▸ **WORK TO BE COMPLETED**
For each record, copy the text exactly and omit any picture it holds.
+ + +
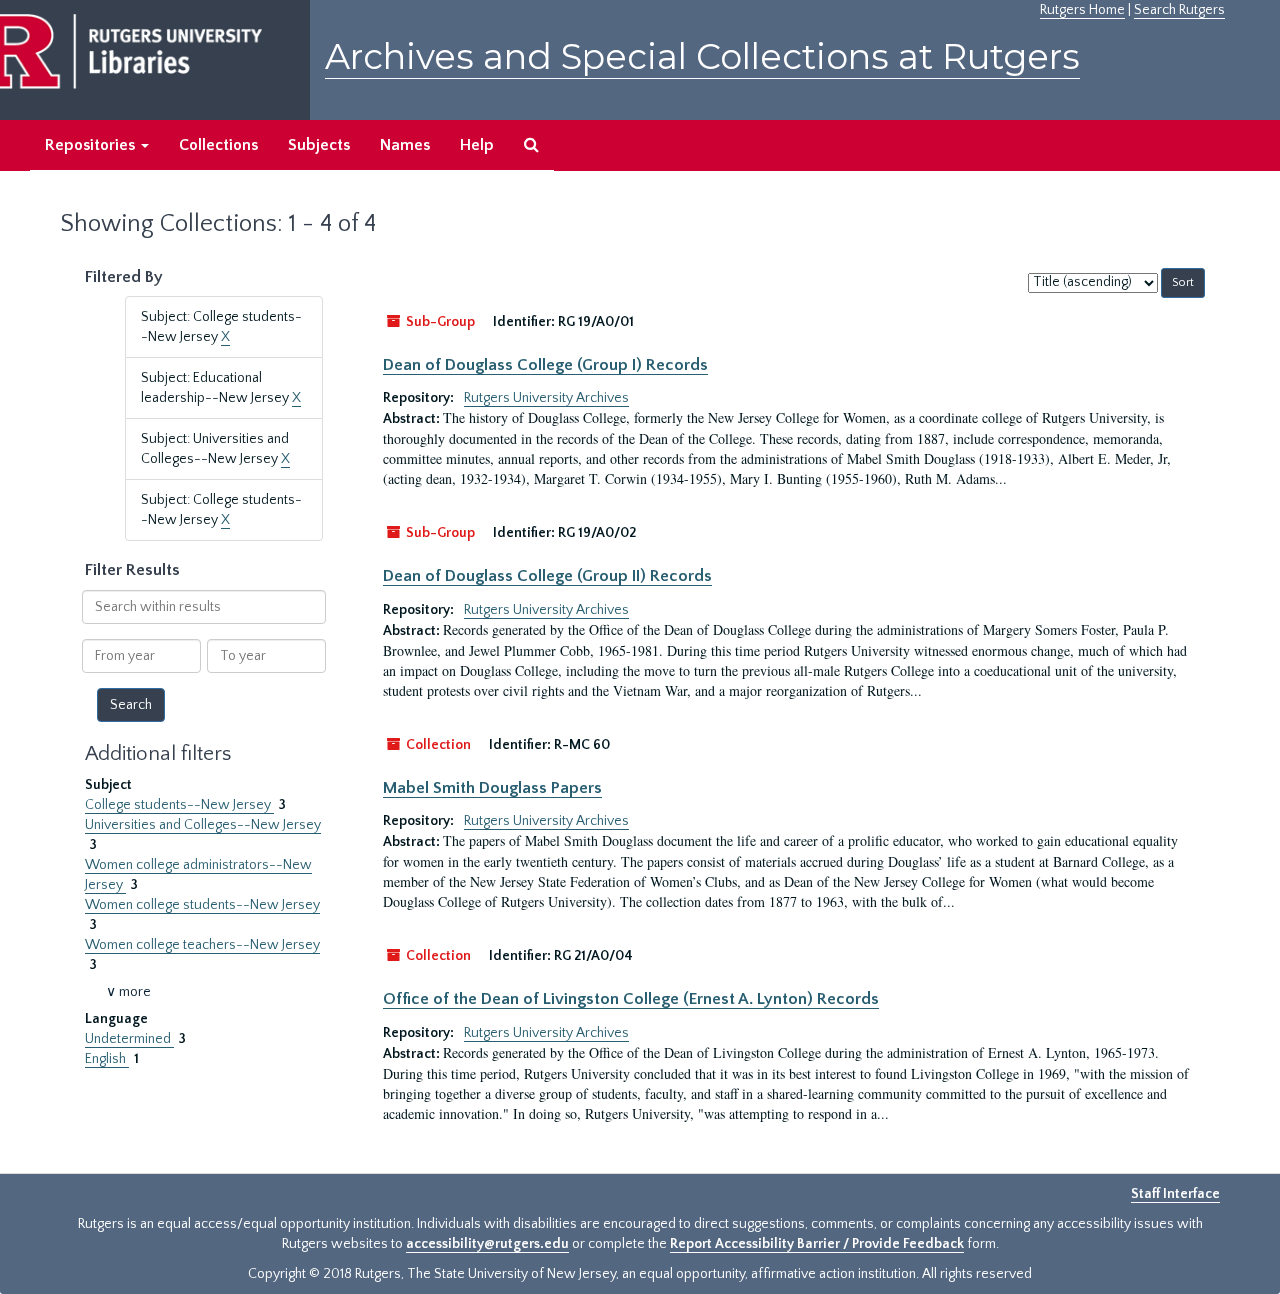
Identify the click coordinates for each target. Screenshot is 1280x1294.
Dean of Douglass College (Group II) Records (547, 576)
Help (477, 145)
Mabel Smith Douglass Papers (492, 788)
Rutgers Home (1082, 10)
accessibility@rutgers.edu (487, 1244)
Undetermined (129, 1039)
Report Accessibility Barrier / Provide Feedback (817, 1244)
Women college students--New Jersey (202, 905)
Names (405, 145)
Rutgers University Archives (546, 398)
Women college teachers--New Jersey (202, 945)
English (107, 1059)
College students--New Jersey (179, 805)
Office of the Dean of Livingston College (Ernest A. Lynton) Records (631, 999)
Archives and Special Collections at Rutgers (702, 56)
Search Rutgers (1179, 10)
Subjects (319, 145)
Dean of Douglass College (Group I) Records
+ + +
▸ **ANSWER SPACE**
Identify the click coordinates for each target. Screenshot is 1280x1294.
Dean of Douglass College (Group II) Records (547, 576)
Help (477, 145)
Mabel Smith Douglass Papers (492, 788)
Rutgers Home (1082, 10)
accessibility@rutgers.edu (487, 1244)
Undetermined (129, 1039)
Report Accessibility Barrier / Provide Feedback (817, 1244)
Women college students--New Jersey (202, 905)
Names (405, 145)
Rutgers University Archives (546, 398)
Women college teachers--New Jersey (202, 945)
English (107, 1059)
College students--New Jersey (179, 805)
Office of the Dean of Livingston College (Ernest A. Lynton) Records (631, 999)
Archives and Special Collections at Rutgers (702, 56)
Search Rutgers (1179, 10)
Subjects (319, 145)
Dean of Douglass College (Group I) Records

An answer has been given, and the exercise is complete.